Regulators on Tuesday voted to significantly reduce how much water BlueTriton – the owner of the Arrowhead brand – can take from public lands in the San Bernardino mountains. The ruling is a victory for community groups who have said for years that the bottled water firm has drained an important creek that serves as a habitat for wildlife and helps protect the area from wildfires.
Arrowhead bottled water traces its roots to a hotel at the base of the San Bernardino Mountains that first opened in 1885 and began selling bottled spring water from its basement in 1906. But environmental and community groups say the company has never had permission to take water from the springs in the San Bernardino national forest.
The state water resources control board agreed that BlueTriton does not have permission to use the water and ordered the company to stop. The order does not ban the company from taking any water from the mountain, but it significantly reduces how much it can take.
“I understand a huge amount of money and business is at stake,” board member Laurel Firestone said. “It also is important for us that no matter how much money is involved that we are going to ensure that the laws of our state are upheld and that they apply to everybody.”
The board voted unanimously to limit how much water the company can siphon, issuing a cease-and-desist order.
In a statement after the vote, BlueTriton Brandsindicated it would sue to block the order, vowing to “vigorously defend our water rights through available legal process”.
Lawyers for BlueTriton had argued there was ample evidence the company and its predecessors have been using the springs since well before 1914, when the state began regulating how people can use water. They argue that gives them seniority to use the springs under California’s complex water rights system.
The company also points to a 1931 court case that they say proves they have a legal right to use the springs – a ruling that went unchallenged for decades.
At Tuesday’s hearing, BlueTriton lawyers also argued the company was not under the authority of California regulators. They said the company actually takes water that is underground and has not reached the surface – an important distinction as the the state water resources control board does not have the power to regulate certain types of groundwater.
But regulators were unmoved. They said the company’s claim dated to 1929, meaning it does not have seniority under California’s water rights law. They said the 1931 court case merely settled a dispute between two parties and was not a declaration that the company had a right to use the water from the springs. And they said state regulators were well within their rights to order the company to stop using them.
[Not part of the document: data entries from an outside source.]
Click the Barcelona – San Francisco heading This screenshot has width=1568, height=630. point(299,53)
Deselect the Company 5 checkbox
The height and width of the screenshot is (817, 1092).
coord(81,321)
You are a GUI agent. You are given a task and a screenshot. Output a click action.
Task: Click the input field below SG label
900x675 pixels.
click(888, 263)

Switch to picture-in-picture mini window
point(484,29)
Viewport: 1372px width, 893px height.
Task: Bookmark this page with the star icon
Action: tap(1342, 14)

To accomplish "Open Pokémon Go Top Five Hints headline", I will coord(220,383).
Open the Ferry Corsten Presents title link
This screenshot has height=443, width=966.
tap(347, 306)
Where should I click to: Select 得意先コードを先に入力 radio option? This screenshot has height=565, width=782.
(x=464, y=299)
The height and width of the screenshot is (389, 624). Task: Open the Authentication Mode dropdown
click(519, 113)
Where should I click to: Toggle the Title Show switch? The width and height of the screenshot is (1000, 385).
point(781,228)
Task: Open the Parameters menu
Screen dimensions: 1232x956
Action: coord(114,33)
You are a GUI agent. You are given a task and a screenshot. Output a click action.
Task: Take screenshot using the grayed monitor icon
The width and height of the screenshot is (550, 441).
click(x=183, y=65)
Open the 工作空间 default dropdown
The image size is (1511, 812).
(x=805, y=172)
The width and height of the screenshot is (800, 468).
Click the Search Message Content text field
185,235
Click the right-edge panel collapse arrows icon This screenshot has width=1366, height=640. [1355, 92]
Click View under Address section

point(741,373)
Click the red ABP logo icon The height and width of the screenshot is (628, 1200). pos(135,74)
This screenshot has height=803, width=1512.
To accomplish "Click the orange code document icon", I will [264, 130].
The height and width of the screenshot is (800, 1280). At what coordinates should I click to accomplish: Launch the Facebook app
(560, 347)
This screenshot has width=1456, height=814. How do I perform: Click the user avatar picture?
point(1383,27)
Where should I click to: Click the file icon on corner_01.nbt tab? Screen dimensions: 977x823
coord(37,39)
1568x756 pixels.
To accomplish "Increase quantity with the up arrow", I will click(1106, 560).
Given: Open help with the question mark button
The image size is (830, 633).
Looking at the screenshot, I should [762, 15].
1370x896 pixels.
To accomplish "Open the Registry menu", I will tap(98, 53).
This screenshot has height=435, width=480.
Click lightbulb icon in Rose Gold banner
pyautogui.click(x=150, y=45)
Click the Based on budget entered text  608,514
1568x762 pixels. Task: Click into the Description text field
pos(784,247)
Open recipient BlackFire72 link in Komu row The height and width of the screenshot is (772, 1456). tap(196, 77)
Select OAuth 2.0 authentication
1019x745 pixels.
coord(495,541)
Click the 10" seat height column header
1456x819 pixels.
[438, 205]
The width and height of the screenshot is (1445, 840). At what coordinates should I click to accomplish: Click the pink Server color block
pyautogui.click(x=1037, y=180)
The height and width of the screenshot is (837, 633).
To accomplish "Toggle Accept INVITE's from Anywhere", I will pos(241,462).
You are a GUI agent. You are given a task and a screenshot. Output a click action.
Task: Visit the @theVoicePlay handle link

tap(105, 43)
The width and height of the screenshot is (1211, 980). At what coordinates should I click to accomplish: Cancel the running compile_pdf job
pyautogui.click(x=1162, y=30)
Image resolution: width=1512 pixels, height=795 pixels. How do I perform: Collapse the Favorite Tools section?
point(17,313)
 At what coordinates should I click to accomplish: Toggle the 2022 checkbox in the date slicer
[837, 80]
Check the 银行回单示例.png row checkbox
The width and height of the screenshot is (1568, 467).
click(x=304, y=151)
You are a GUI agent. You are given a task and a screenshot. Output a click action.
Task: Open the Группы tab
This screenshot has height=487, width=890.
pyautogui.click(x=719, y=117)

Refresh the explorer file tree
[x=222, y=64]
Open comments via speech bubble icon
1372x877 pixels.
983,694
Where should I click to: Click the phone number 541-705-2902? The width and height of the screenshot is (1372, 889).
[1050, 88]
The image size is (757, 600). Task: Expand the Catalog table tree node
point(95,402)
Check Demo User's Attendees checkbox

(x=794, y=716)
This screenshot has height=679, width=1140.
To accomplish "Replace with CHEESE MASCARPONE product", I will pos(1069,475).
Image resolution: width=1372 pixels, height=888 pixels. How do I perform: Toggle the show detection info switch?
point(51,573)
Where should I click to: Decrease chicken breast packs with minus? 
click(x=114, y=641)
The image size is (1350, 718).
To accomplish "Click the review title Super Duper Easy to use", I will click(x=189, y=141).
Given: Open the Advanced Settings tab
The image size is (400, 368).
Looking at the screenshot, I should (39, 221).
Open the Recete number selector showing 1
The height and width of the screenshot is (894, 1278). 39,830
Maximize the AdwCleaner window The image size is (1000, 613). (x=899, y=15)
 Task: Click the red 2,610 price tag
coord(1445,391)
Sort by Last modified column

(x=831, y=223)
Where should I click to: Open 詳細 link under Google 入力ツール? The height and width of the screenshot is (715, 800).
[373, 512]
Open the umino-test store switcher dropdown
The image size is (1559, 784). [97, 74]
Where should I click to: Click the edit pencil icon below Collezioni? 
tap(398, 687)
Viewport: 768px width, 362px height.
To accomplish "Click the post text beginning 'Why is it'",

The vote was a triumph for a small band of community residents who havefought the company for years.
Amanda Frye, a resident of Redlands who has spent countless hours combing through documents to investigate the case, said when hiking the mountain, she can see BlueTriton’s pipes gushing with water as they run along the dry bed of Strawberry Creek.
“Strawberry Creek can no longer support fish,” she said. “Essentially they inserted a straw into each spring and diverted it down the mountain to their trucks to take it away.”